Antrag auf beglaubigte Abschrift der Gerichtsakte mangels besonderem Interesse abgewiesen
KI-Zusammenfassung
Der Beteiligte beantragt die Übersendung einer beglaubigten Abschrift der Gerichtsakte. Das Landgericht lehnt den kostenpflichtigen Antrag ab, weil kein besonderes Interesse dargelegt ist und die bloße Einsichtnahme ausreichend wäre. Die Beschwerdeverfahren sind rechtskräftig abgeschlossen; die Akte wird an das Amtsgericht zurückgegeben.
Ausgang: Antrag auf Erteilung einer beglaubigten Abschrift der Gerichtsakte mangels glaubhaftgemachtem besonderem Interesse kostenpflichtig verworfen
Abstrakte Rechtssätze
Die Erteilung beglaubigter Abschriften der Gerichtsakte setzt ein glaubhaft gemachtes besonderes Interesse des Antragstellers voraus.
Ist dem Interesse des Gesuchstellers durch Gestattung der Akteneinsicht genügt, besteht kein Anspruch auf Erteilung beglaubigter Abschriften durch das Gericht.
Nach Abschluss des Beschwerdeverfahrens und Rücksendung der Akte an die Vorinstanz hat der Beteiligte weitere Anträge auf Akteneinsicht oder Abschriften gegenüber der Vorinstanz zu stellen.
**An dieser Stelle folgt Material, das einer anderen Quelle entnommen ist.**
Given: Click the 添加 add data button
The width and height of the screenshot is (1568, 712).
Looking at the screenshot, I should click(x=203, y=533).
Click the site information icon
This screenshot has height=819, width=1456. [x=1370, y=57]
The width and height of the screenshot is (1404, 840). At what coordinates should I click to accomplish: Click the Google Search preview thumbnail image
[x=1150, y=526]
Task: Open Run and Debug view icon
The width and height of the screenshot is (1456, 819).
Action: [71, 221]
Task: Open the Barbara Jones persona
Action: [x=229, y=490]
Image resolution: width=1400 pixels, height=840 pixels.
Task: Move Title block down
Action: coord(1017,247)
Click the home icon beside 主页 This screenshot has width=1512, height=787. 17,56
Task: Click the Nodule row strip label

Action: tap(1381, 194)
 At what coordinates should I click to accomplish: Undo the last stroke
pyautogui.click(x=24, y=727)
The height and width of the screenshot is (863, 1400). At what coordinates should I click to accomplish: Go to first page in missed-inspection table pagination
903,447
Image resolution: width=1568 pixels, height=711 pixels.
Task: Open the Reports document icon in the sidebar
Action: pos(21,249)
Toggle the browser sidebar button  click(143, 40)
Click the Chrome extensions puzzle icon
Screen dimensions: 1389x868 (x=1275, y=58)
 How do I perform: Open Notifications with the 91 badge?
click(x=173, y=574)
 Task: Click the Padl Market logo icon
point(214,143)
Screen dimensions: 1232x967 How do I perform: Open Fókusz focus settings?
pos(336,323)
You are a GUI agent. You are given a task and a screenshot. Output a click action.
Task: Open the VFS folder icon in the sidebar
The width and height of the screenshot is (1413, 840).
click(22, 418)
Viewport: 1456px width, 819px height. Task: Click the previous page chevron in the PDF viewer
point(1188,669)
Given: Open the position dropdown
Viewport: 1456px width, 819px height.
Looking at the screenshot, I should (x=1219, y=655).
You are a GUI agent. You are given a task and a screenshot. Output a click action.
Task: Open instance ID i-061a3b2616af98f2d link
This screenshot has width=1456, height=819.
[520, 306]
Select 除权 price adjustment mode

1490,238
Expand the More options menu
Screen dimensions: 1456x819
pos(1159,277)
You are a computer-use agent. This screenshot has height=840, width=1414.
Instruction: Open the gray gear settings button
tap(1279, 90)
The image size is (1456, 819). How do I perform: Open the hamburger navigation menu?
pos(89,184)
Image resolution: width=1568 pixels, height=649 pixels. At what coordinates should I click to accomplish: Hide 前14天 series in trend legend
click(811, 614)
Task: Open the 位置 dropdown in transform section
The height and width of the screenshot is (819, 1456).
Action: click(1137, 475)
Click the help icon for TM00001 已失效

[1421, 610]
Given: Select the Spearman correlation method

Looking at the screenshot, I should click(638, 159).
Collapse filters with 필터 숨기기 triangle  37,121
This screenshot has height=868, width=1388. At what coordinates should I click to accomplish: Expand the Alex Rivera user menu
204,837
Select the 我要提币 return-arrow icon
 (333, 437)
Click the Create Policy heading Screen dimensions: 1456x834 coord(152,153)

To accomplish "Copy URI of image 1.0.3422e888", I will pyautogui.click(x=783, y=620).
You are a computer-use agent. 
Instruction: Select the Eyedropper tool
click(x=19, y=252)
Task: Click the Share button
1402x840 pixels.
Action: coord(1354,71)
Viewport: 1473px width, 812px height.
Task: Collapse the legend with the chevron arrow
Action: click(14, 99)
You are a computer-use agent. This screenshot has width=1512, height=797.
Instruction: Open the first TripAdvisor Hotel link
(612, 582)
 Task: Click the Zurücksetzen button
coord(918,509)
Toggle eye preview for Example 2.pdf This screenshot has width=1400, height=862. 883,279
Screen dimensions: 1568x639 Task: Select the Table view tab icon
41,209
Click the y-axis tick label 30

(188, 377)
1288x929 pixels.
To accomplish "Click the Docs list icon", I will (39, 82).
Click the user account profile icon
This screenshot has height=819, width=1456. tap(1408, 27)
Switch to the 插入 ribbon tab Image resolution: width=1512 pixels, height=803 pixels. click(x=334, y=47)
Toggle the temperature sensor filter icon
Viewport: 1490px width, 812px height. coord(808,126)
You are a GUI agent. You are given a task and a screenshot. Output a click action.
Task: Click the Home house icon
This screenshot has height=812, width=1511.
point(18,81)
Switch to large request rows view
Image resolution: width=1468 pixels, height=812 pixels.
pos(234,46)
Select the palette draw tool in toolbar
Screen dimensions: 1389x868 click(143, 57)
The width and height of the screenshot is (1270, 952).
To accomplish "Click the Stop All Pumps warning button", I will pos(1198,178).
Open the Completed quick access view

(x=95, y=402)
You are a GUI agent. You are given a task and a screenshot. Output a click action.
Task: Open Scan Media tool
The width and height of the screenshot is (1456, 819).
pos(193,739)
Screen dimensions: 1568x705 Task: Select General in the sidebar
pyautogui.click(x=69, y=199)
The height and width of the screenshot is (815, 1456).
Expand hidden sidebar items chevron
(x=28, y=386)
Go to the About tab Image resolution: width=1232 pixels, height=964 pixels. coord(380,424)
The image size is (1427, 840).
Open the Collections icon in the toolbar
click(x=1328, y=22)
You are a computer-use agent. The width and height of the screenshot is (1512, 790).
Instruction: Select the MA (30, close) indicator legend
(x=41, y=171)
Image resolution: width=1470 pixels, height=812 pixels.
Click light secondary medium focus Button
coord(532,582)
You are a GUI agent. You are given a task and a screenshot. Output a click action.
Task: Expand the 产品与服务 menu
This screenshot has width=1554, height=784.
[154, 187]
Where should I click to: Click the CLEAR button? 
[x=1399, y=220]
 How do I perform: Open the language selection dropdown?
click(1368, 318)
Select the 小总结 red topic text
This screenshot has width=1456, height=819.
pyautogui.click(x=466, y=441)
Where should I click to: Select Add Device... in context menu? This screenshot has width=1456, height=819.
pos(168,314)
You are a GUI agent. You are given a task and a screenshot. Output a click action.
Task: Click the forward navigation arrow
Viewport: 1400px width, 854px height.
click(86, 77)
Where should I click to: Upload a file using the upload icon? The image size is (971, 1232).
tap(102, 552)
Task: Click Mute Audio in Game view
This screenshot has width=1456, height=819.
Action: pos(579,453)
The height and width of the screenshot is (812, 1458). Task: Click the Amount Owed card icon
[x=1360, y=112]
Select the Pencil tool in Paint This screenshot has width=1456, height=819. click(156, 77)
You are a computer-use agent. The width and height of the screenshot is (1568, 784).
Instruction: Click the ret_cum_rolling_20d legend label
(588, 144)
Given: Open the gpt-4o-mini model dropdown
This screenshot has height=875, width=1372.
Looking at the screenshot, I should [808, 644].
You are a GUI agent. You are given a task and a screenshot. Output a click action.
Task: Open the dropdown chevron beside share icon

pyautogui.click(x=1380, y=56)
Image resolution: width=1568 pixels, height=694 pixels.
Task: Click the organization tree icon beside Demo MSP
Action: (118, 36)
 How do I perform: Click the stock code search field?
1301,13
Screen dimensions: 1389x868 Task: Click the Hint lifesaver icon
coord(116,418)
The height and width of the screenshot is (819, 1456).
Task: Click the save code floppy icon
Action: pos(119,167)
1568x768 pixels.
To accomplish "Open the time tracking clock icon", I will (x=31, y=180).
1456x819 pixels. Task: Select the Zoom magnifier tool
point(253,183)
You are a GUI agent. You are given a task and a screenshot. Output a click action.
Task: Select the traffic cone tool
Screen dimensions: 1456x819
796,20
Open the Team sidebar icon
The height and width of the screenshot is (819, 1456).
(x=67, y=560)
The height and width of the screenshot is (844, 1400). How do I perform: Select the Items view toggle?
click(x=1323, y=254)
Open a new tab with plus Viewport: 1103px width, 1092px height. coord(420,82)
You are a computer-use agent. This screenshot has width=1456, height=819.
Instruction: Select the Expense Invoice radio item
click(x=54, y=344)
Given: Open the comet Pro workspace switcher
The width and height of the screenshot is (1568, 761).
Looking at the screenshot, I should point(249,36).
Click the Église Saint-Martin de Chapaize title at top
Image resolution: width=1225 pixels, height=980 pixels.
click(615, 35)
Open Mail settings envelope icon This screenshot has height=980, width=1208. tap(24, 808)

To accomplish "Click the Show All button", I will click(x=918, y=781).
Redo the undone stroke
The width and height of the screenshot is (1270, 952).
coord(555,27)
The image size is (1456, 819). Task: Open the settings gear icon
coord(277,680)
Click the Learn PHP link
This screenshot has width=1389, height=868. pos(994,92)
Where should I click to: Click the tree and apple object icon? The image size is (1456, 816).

Fehlt eine substantiierte Darlegung des Bedarfs an einer beglaubigten Abschrift, ist ein entsprechender Antrag kostenpflichtig zurückzuweisen.
Tenor
wird der Antrag vom 29.7.2004 auf Erteilung einer beglaubigten Abschrift der Gerichtsakte kostenpflichtig zurückgewiesen.
Gründe
Gegen den Betroffenen ist durch Beschluss des Amtsgerichts ... vom 25.2.2004 die Sicherungshaft für die Dauer von 3 Monaten angeordnet. Nach Abgabe des Verfahrens an das Amtsgericht ... hat dieses durch Beschluss vom 19.5.2004 die weitere Haft um 3 Monate bis zum 24.8.2004 verlängert. Die hiergegen eingelegte Beschwerde des Betroffenen wurde durch Beschluss der Kammer vom 21.6.2004 zurückgewiesen. Die weitere sofortige Beschwerde wurde durch Beschluss des Oberlandesgerichts ... vom 15. Juli 2004 zurückgewiesen. Unter dem 23.6.2004 beantragte der Beteiligte Akteneinsicht. Der Betroffene wurde zu diesem Zeitpunkt im vorliegenden Verfahren bereits durch den Rechtsanwalt ... aus ... vertreten. Nachdem der Beteiligte zunächst keine Vollmacht oder ähnliche Unterlagen zu den Akten gereicht hat, die ihn legitimierten, neben Rechtsanwalt ... als Vertrauensperson des Betroffenen im Verfahren aufzutreten, hat er eine solche nunmehr mit Schreiben vom 14.7.2004 zu den Akten gereicht. Mit Schreiben vom 29.7.2004 beantragt er nunmehr eine beglaubigte Abschrift der Gerichtsakte innerhalb von 3 Tagen zu übersenden. Der Antrag auf Übersendung einer beglaubigte Abschrift der Akte war abzulehnen, da der Beteiligte ein entsprechendes Interesse daran nicht glaubhaft gemacht hat. Die Erteilung von derartigen Abschriften ist jedoch abzulehnen, wenn dem Interesse des Gesuchstellers durch Gestattung der Einsichtnahme in die Akte gedient ist und ein besonderes Interesse an der Erteilung von Abschriften durch das Gericht nicht besteht (vgl. Keidel/Kuntze/Winkler/L FGG § 34 Rd. 20 m.w.N.). Im vorliegenden Fall hat der Beteiligte in keinster Weise dargelegt, warum er über die von ihm ursprünglich beabsichtigte Akteneinsicht hinaus noch nunmehr die Erteilung einer beglaubigten Abschrift der Verfahrensakte benötigt. Im Übrigen ist das Beschwerdeverfahren durch die Entscheidung des Oberlandesgerichts ... rechtskräftig abgeschlossen, so dass die Akte nunmehr an das zuständige Amtsgericht zurückgeschickt werden muss und der Beteiligte muss sich darauf verweisen lassen, seinen – zuletzt nicht mehr weiter verfolgten – Antrag auf Akteneinsicht nunmehr vor dem Amtsgericht zu stellen.